**Work to do:** Can you pull out every line of text in the items below, word for word, leaving out the pictures?

--- Input material ---

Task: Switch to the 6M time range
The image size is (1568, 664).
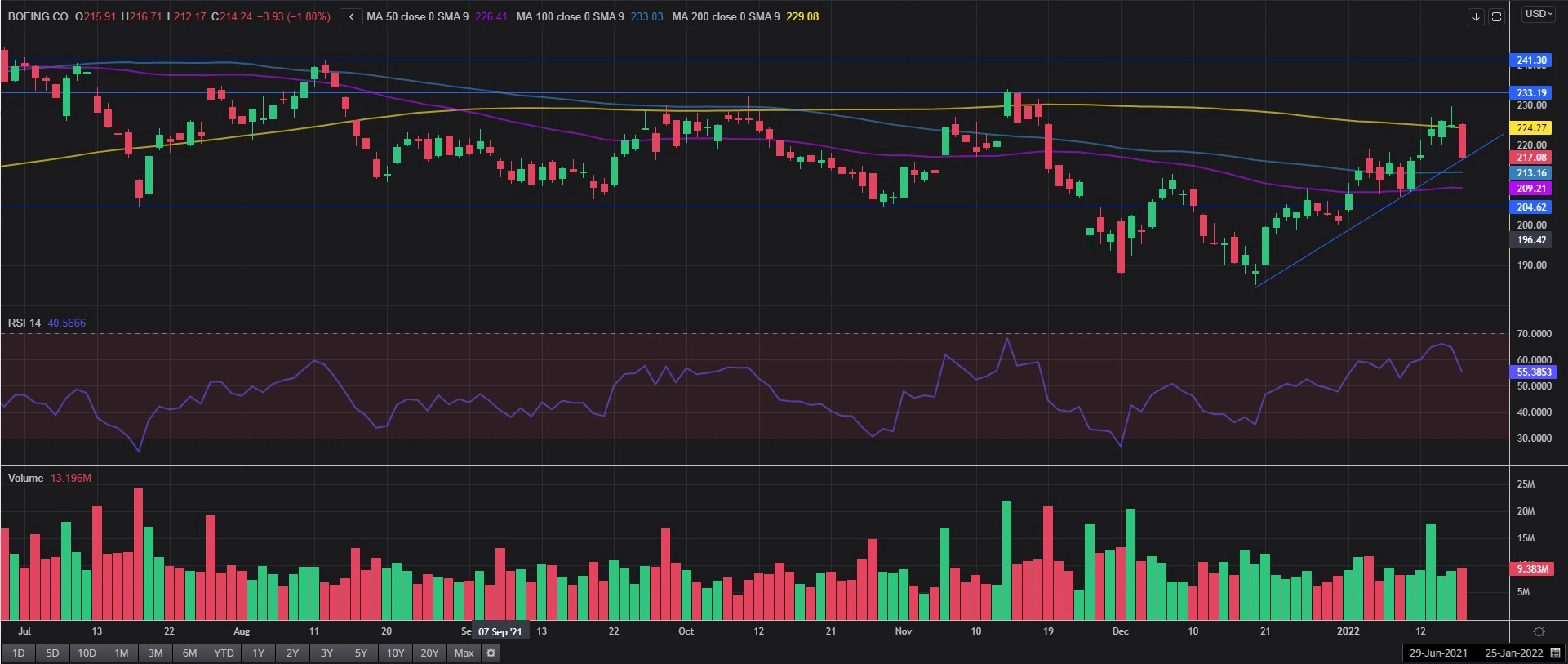Action: pyautogui.click(x=189, y=653)
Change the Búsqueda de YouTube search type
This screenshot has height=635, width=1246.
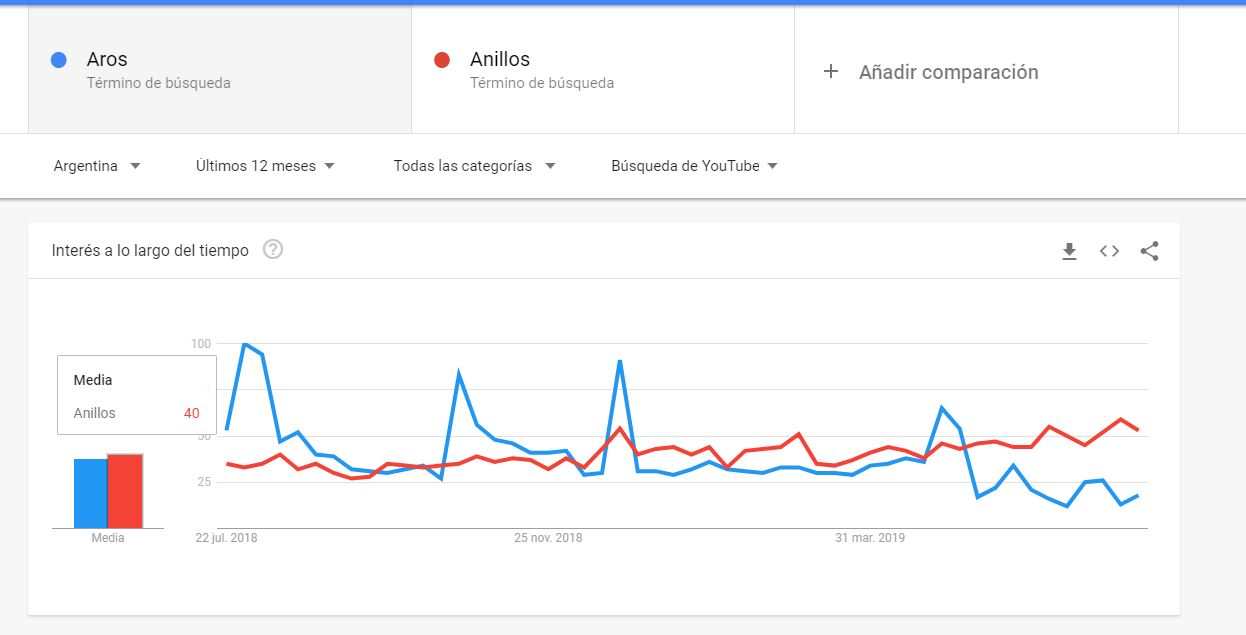tap(694, 166)
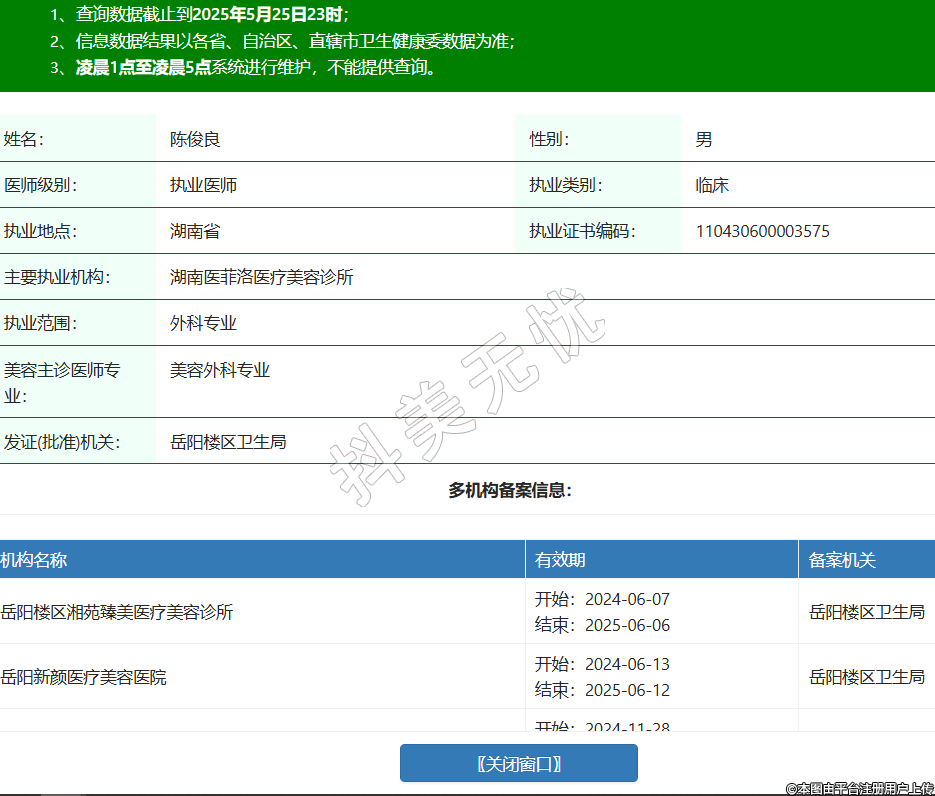This screenshot has width=935, height=796.
Task: Click the 岳阳楼区卫生局 issuing authority value
Action: 228,441
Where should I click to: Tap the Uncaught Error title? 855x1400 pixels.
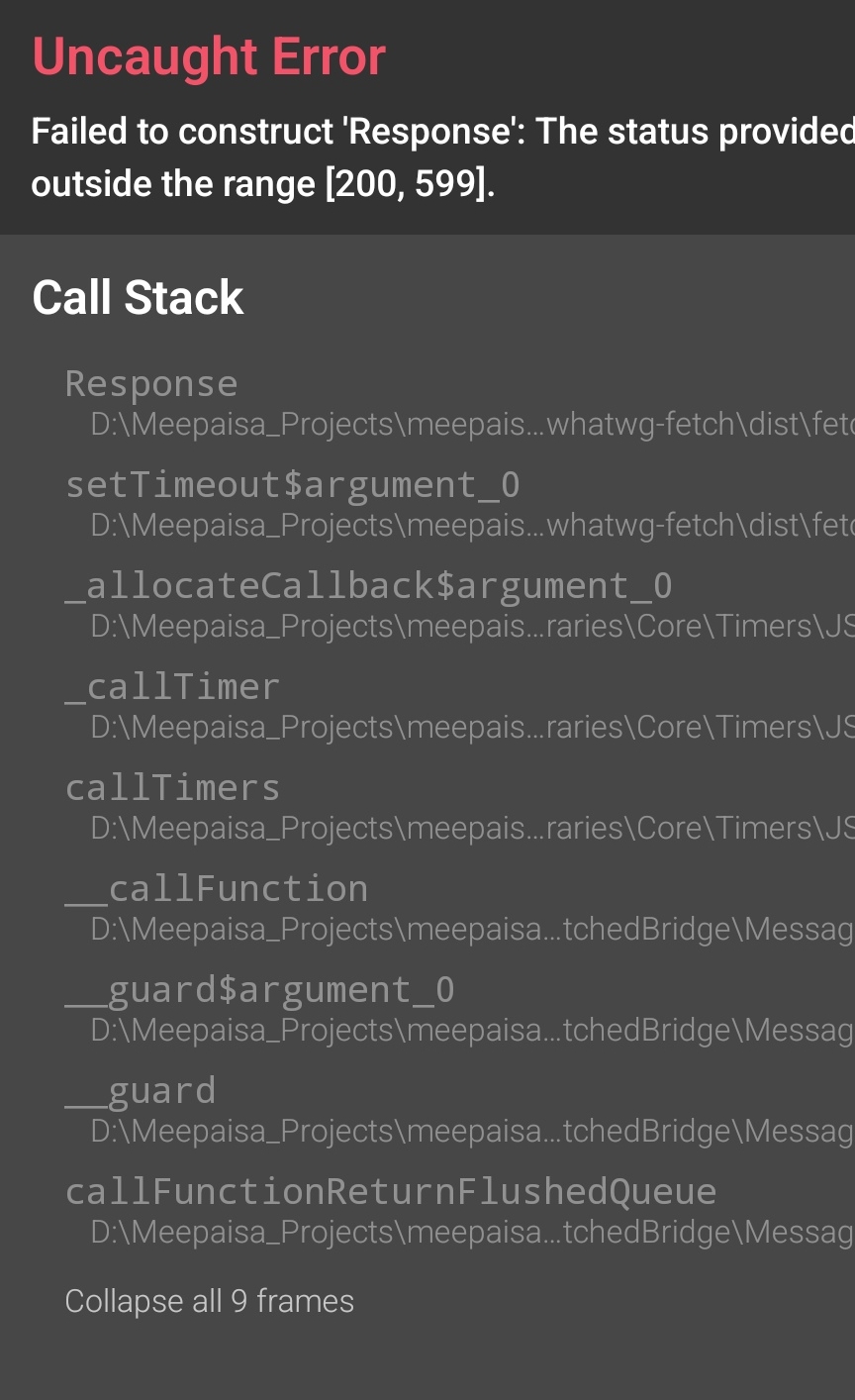209,56
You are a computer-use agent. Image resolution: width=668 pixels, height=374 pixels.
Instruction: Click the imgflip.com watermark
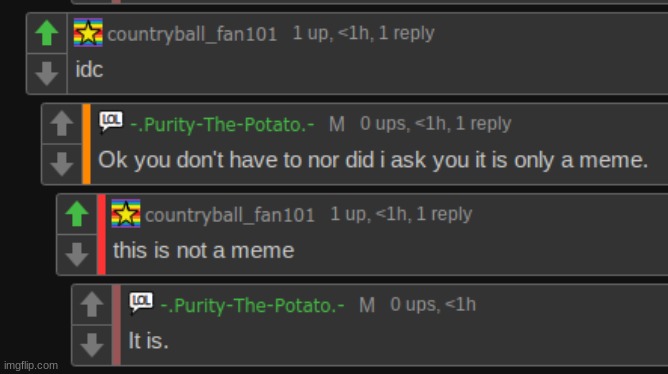pos(31,365)
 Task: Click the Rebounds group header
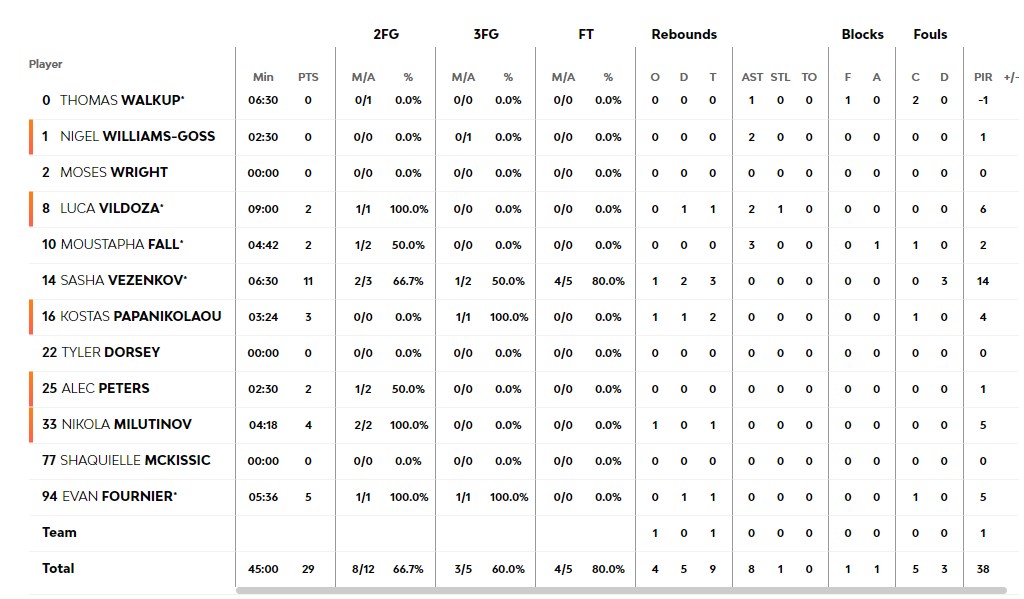pyautogui.click(x=684, y=34)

---

**Result of this task:**
Task: Switch to the 6M time range
The image size is (1568, 664).
Action: pyautogui.click(x=189, y=653)
Change the Búsqueda de YouTube search type
This screenshot has height=635, width=1246.
tap(694, 166)
This screenshot has width=935, height=796.
Task: Click the 岳阳楼区卫生局 issuing authority value
Action: 228,441
Where should I click to: Tap the Uncaught Error title? 855x1400 pixels.
209,56
You are a computer-use agent. Image resolution: width=668 pixels, height=374 pixels.
Instruction: Click the imgflip.com watermark
pos(31,365)
 Task: Click the Rebounds group header
pyautogui.click(x=684, y=34)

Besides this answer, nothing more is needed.